Zniszczone przez osuwiska domy będzie można budować na gruntach, które jeszcze przed powodzią miały kategorię ziemi rolnej. Wprowadzenie nowych przepisów umożliwiających szybką budowę zapowiedział w Katowicach minister spraw wewnętrznych. Nowe działki poszkodowani mają dostać m.in. od rządu lub władz lokalnych.

Zmiana charakteru działki z rolnej na budowlaną wymaga zmian w miejscowym planie zagospodarowania przestrzennego. Przed powodzią taka procedura trwała rok albo i dłużej. Dzięki nowym przepisom, które zaczną obowiązywać od lipca, zmiany w planach przestrzennych będą wprowadzane tak szybko, jak to możliwe.

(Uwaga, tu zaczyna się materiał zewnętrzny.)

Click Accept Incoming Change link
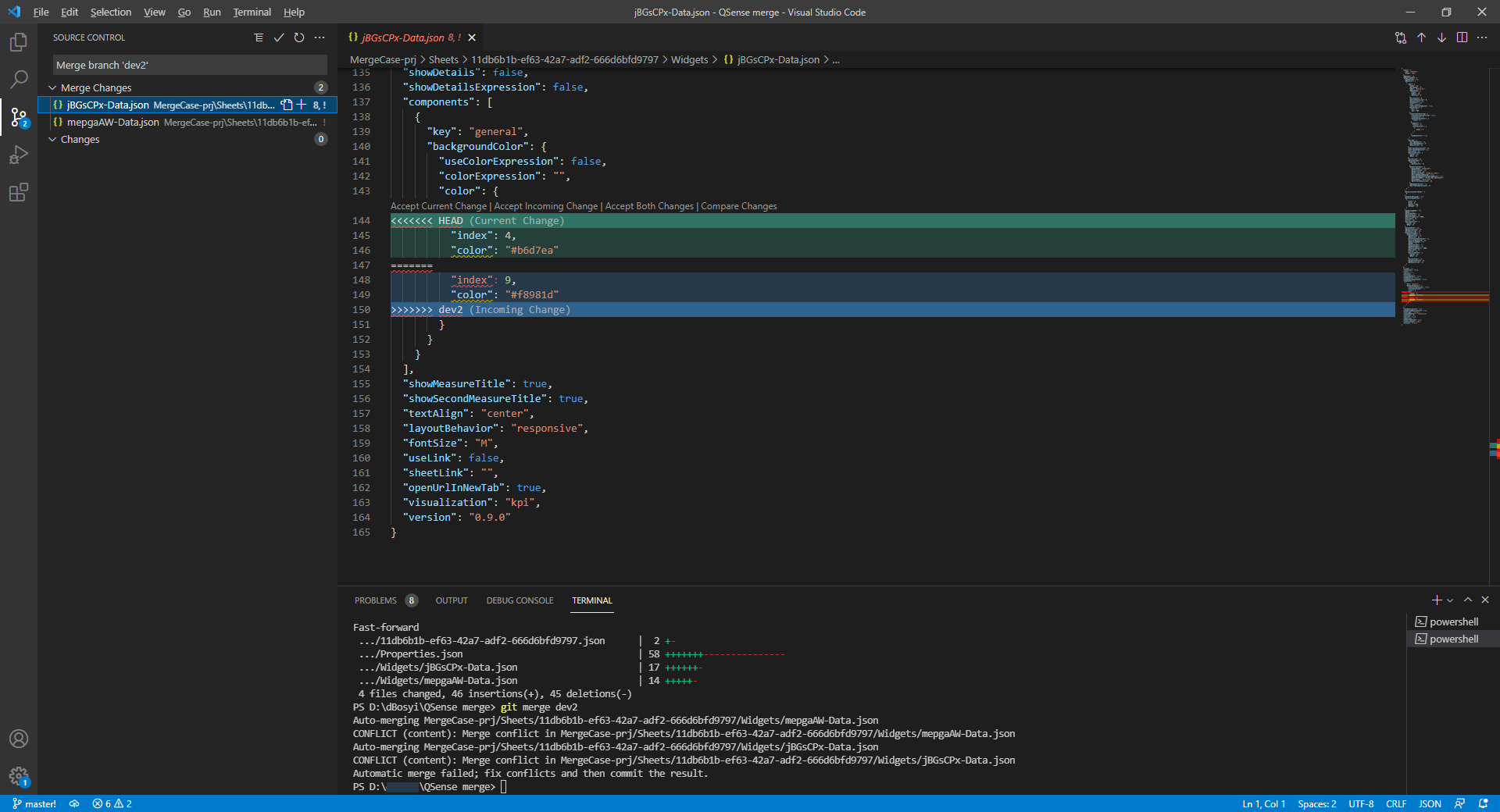This screenshot has width=1500, height=812. 545,206
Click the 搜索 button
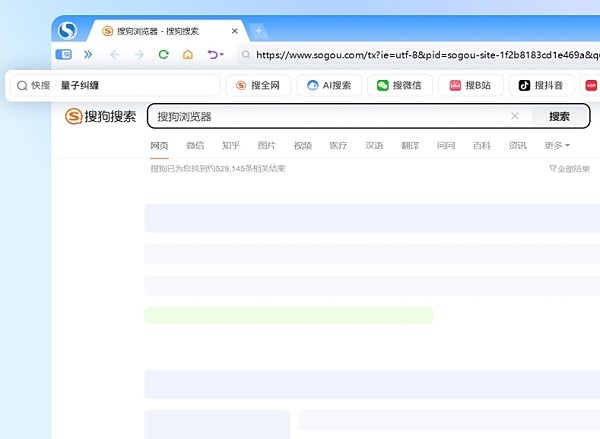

Ci, których domy zostały zniszczone, dostaną działki od rządu, władz lokalnych. Jeśli ktoś kupi ziemię sam, rząd zwróci mu pieniądze. Ale jest jeden warunek. Ten swój grunt, który okazał się gruntem narażonym na zniszczenie przez osuwiska, z kolei skomunalizują. Tu chodzi o to, żeby ten grunt na trwale był wyłączony spod zabudowy" - mówi minister Jerzy Miller. Tłumaczy, że chodzi o to, aby nikt nie próbował sprzedawać ziemi zagrożonej osuwiskami.